Prompt: Present the records from the line containing "Task: Select the 'First" through the line containing "Click the High" as a numbered list, omitting blank lines.
--- Exercise data ---
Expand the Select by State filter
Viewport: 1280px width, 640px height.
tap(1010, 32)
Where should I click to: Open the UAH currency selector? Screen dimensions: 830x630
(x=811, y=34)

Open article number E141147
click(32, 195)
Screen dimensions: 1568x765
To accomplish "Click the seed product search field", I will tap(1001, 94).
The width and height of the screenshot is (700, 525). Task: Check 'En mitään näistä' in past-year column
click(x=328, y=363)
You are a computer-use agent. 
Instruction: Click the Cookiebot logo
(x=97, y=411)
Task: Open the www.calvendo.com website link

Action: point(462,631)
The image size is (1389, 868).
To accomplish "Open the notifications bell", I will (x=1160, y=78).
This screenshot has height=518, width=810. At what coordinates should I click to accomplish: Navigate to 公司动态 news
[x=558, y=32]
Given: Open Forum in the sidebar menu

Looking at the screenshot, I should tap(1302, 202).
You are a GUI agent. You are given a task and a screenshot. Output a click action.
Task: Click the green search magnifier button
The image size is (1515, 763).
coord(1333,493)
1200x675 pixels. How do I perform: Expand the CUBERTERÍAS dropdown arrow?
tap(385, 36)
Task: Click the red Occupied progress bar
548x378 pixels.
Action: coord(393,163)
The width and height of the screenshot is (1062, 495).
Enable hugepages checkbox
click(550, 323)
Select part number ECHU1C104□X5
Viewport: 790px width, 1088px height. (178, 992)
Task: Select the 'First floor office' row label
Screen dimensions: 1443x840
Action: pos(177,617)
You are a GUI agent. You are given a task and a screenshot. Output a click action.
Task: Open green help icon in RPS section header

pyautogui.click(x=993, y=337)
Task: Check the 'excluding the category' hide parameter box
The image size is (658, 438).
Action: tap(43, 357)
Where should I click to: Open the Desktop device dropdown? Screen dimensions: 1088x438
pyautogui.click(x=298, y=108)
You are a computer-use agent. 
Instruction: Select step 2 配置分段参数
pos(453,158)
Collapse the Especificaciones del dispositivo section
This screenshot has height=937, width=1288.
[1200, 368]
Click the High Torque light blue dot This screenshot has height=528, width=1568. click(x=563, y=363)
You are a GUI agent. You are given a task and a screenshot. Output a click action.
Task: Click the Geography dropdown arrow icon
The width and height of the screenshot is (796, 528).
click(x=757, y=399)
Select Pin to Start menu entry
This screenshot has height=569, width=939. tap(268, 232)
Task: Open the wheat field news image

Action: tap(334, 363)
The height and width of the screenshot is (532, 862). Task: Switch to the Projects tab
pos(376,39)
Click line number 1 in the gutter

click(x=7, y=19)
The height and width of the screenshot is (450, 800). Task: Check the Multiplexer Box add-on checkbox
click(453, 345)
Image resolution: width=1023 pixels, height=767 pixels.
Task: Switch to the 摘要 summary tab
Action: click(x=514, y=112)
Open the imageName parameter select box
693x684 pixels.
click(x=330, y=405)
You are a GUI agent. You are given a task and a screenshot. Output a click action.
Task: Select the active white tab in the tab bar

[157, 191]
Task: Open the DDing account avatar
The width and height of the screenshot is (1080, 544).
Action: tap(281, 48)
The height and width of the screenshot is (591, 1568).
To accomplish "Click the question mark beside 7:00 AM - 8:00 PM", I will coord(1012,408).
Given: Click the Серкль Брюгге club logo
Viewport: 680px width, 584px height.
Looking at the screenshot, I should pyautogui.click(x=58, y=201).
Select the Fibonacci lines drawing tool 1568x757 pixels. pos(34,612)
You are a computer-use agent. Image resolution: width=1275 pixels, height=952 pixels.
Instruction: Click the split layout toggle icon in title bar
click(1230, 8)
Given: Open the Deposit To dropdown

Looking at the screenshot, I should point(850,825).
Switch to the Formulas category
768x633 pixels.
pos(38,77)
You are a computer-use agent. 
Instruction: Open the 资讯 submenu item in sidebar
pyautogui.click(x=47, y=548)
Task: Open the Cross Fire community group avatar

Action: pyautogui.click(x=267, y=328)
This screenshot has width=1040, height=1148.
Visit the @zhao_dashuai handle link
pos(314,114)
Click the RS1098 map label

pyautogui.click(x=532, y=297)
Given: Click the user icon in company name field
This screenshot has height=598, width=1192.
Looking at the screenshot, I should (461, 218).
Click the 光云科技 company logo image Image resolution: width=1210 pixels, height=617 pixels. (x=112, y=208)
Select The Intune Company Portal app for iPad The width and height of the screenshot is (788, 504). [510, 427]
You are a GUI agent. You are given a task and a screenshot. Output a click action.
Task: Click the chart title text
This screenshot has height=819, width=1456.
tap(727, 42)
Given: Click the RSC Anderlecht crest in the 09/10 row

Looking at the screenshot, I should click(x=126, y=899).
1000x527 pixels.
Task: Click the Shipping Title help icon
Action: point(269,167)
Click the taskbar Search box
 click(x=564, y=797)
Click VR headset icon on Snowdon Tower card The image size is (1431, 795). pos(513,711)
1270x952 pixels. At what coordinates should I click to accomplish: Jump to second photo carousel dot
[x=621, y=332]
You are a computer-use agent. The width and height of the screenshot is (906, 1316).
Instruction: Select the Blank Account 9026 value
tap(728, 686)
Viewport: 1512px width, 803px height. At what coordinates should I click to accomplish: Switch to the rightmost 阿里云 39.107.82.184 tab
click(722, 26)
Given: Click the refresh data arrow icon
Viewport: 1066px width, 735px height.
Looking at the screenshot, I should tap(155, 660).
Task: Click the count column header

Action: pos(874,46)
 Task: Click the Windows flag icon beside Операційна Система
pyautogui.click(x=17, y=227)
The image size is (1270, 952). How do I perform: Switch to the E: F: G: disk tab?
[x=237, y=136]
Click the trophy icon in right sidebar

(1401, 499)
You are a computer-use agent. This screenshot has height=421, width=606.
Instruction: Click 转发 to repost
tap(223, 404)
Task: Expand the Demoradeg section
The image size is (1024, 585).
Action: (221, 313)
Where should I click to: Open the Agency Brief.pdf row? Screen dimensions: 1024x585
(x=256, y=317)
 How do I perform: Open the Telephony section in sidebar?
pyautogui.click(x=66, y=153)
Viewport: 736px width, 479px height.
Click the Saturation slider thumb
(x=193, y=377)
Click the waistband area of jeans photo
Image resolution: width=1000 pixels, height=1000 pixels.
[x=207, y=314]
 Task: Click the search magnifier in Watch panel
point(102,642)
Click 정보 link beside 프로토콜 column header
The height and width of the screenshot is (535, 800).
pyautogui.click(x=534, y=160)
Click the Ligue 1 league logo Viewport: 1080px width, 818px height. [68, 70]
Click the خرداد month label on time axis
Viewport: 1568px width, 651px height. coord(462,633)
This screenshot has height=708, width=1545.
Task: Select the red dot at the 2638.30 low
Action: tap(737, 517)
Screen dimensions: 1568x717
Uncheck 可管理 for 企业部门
---
Result below:
1. Task: Select the 'First floor office' row label
2. Screen dimensions: 1443x840
3. Action: pos(177,617)
4. You are a GUI agent. You are given a task and a screenshot. Output a click action.
5. Task: Open green help icon in RPS section header
6. pyautogui.click(x=993, y=337)
7. Task: Check the 'excluding the category' hide parameter box
8. The image size is (658, 438).
9. Action: tap(43, 357)
10. Where should I click to: Open the Desktop device dropdown? Screen dimensions: 1088x438
11. pyautogui.click(x=298, y=108)
12. You are a computer-use agent. 
13. Instruction: Select step 2 配置分段参数
14. pos(453,158)
15. Collapse the Especificaciones del dispositivo section
16. This screenshot has height=937, width=1288.
17. [1200, 368]
18. Click the High Torque light blue dot This screenshot has height=528, width=1568. click(x=563, y=363)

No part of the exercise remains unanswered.